ENTRIES SUPPLIED: Begin

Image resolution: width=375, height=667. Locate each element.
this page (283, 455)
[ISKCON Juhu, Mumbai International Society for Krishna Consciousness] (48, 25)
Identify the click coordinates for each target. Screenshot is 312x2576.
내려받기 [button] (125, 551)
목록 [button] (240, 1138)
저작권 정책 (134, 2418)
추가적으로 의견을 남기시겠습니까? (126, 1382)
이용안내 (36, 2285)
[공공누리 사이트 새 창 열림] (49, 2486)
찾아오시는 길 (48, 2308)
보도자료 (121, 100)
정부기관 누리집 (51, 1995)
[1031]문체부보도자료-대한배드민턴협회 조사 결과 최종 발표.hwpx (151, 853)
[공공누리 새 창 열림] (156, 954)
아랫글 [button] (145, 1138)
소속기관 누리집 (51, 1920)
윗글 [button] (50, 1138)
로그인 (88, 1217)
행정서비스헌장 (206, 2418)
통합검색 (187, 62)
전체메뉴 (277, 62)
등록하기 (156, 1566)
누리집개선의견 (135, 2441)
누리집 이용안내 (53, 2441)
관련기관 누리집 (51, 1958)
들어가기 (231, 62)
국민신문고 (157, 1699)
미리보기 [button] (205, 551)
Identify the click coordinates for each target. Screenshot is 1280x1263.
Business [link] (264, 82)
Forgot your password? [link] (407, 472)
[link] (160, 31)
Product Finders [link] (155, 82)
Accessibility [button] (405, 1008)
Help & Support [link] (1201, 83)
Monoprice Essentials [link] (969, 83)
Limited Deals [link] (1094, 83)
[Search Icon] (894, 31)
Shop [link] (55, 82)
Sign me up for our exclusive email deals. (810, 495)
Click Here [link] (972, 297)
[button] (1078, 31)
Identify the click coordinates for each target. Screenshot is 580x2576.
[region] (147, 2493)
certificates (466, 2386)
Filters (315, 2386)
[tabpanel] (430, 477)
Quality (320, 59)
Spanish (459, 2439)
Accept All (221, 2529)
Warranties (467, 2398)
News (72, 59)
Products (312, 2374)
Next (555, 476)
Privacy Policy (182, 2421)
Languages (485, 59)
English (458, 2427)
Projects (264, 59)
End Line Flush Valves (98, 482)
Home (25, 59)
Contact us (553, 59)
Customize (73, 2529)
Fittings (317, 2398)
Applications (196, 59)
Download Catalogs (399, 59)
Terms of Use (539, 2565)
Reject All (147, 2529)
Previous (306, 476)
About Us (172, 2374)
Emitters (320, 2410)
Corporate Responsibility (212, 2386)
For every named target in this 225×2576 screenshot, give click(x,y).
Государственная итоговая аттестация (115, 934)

ENTRIES SUPPLIED: End

**PROBLEM**
Repeat exactly the lines above from the line that contains "Business [link] (264, 82)" through the end. Include both of these ends; leave out everything else.

**YOUR RESPONSE**
Business [link] (264, 82)
Forgot your password? [link] (407, 472)
[link] (160, 31)
Product Finders [link] (155, 82)
Accessibility [button] (405, 1008)
Help & Support [link] (1201, 83)
Monoprice Essentials [link] (969, 83)
Limited Deals [link] (1094, 83)
[Search Icon] (894, 31)
Shop [link] (55, 82)
Sign me up for our exclusive email deals. (810, 495)
Click Here [link] (972, 297)
[button] (1078, 31)
Identify the click coordinates for each target. Screenshot is 580x2576.
[region] (147, 2493)
certificates (466, 2386)
Filters (315, 2386)
[tabpanel] (430, 477)
Quality (320, 59)
Spanish (459, 2439)
Accept All (221, 2529)
Warranties (467, 2398)
News (72, 59)
Products (312, 2374)
Next (555, 476)
Privacy Policy (182, 2421)
Languages (485, 59)
English (458, 2427)
Projects (264, 59)
End Line Flush Valves (98, 482)
Home (25, 59)
Contact us (553, 59)
Customize (73, 2529)
Fittings (317, 2398)
Applications (196, 59)
Download Catalogs (399, 59)
Terms of Use (539, 2565)
Reject All (147, 2529)
Previous (306, 476)
About Us (172, 2374)
Emitters (320, 2410)
Corporate Responsibility (212, 2386)
For every named target in this 225×2576 screenshot, give click(x,y).
Государственная итоговая аттестация (115, 934)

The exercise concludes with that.